Vaccine Info

NasoVAX Influenza Vaccine

NasoVAX Description

NasoVAX is a recombinant intranasal vaccine that is being developed for both seasonal and pandemic use. NasoVAX can activate the humoral, mucosal and cellular immune arms in unison for a more comprehensive immune response. 

NasoVAX Indication

NasoVAX is indicated to prevent influenza, seasonal as well as pandemic

NasoVAX Dosage

NasoVAX is administered by intranasal spray, the dosage is being evaluated in clinical trials

NasoVAX Clinical Trials

Clinical Trial NCT03232567: Single-ascending-dose Study of the Safety and Immunogenicity of NasoVAX

  • This is a Phase 2a, randomized, double-blind, placebo-controlled trial to evaluate the safety and immunogenicity of NasoVAX in healthy adults 18 to 49 years of age.
  • Subjects will be screened within 28 days of randomization (Day 1).
  • Approximately 60 subjects who meet all inclusion and no exclusion criteria and provide written informed consent will be enrolled into 3 sequential cohorts of 20 subjects each defined by the viral particle dose (1×10(9th), 1×10(10th), and 1×10(11th) vp).
  • Within each cohort and its sentinel group, subjects will be randomized in a 3:1 ratio to receive 1 intranasal dose of NasoVAX or placebo (Day 1).
  • A sentinel group of 5 subjects from each cohort will be dosed and followed through Day 8.
  • Dosing of the remainder of each cohort may proceed if no events meeting stopping criteria have occurred.
  • The SRC, consisting of the Investigator, the Medical Monitor, and a Sponsor Representative, will review AE, reactogenicity, and laboratory data through Day 8 for all subjects in each cohort before subjects are randomized to the next higher dose.
  • If any event meeting stopping criteria occur, the SRC will review all available safety information before additional patients are dosed.

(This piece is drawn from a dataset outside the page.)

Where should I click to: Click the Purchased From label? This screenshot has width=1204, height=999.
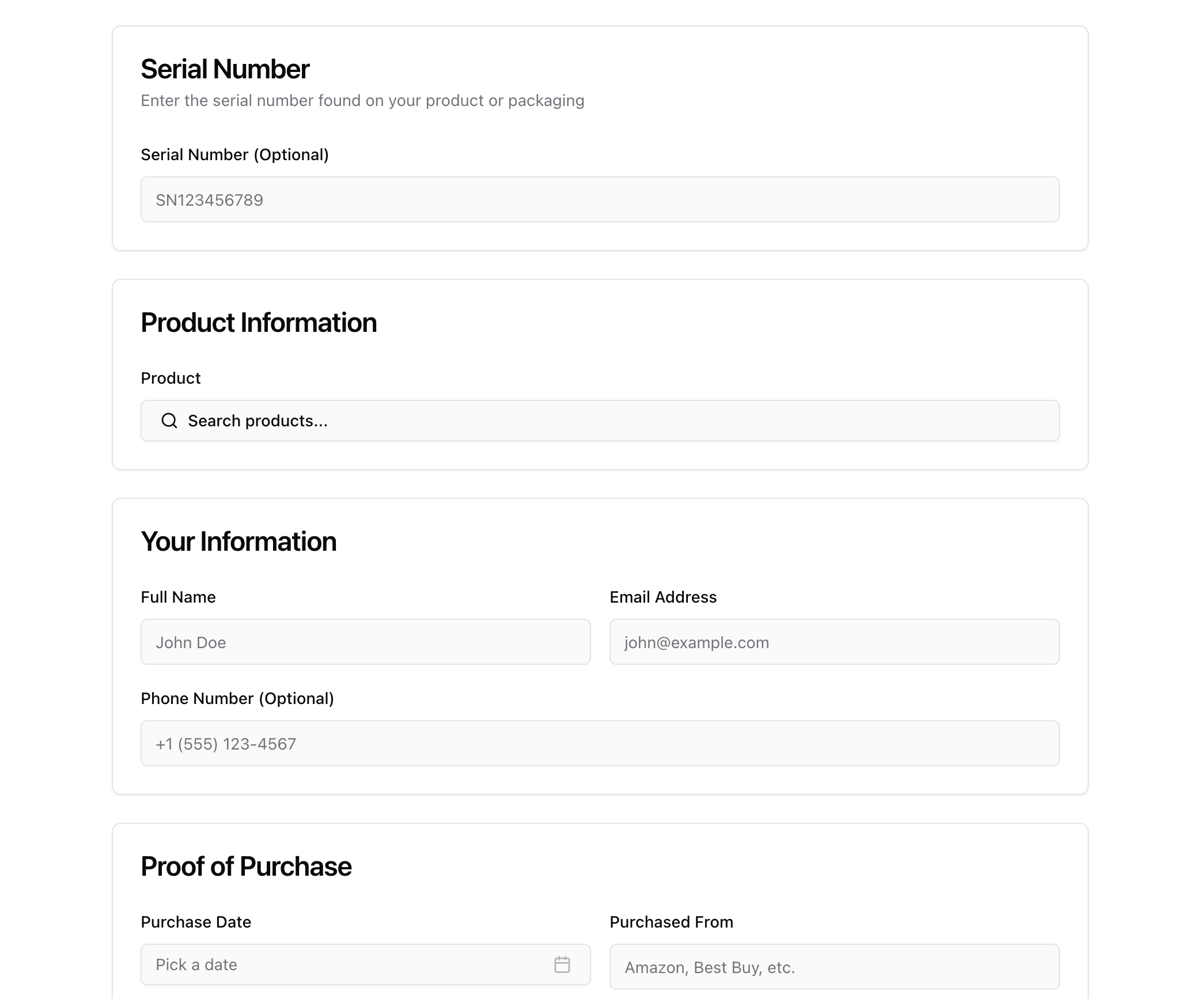[x=671, y=922]
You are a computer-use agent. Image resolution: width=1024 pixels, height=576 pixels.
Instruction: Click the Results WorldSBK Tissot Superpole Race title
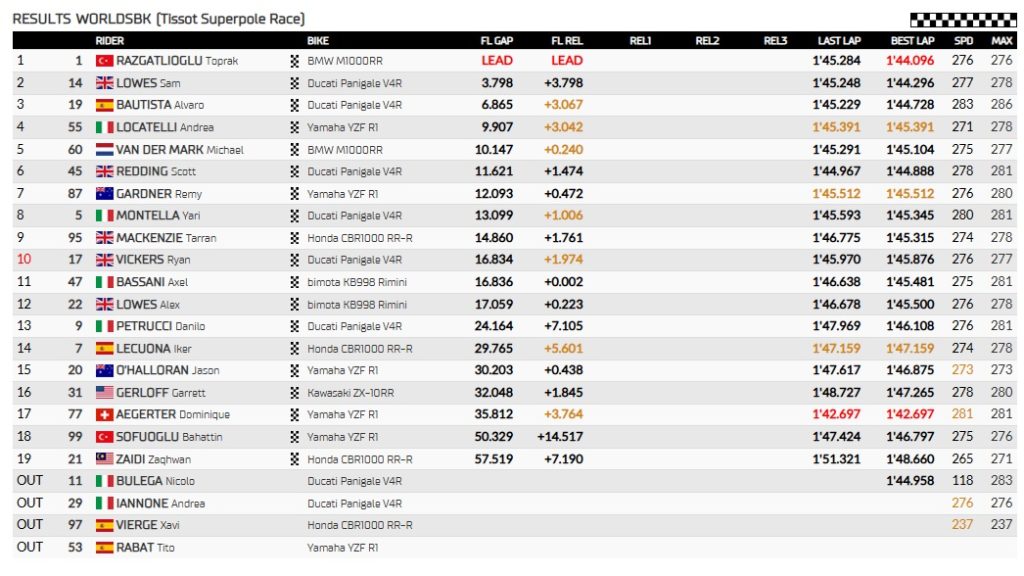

Clinical Trial NCT03760549: Study of the Safety and Immunogenicity of NasoVAX Extension

  • This study is an extension to Study ALT-103-201 to evaluate immunogenicity of NasoVAX administered by intranasal spray at a single dose of 1×1011 vp at Day 366 (± 60 days).
  • Up to 15 subjects who received NasoVAX at the 1×10(11th) vp dose in Study ALT-103-201 will be screened, and a serum sample will be collected from each eligible subject for evaluation of influenza HAI assay against influenza A/California/07/2009(H1N1), a strain homologous to the one used for NasoVAX (monovalent AdcoCA09.HA).
  • Ad5 antibody neutralization assay may also be performed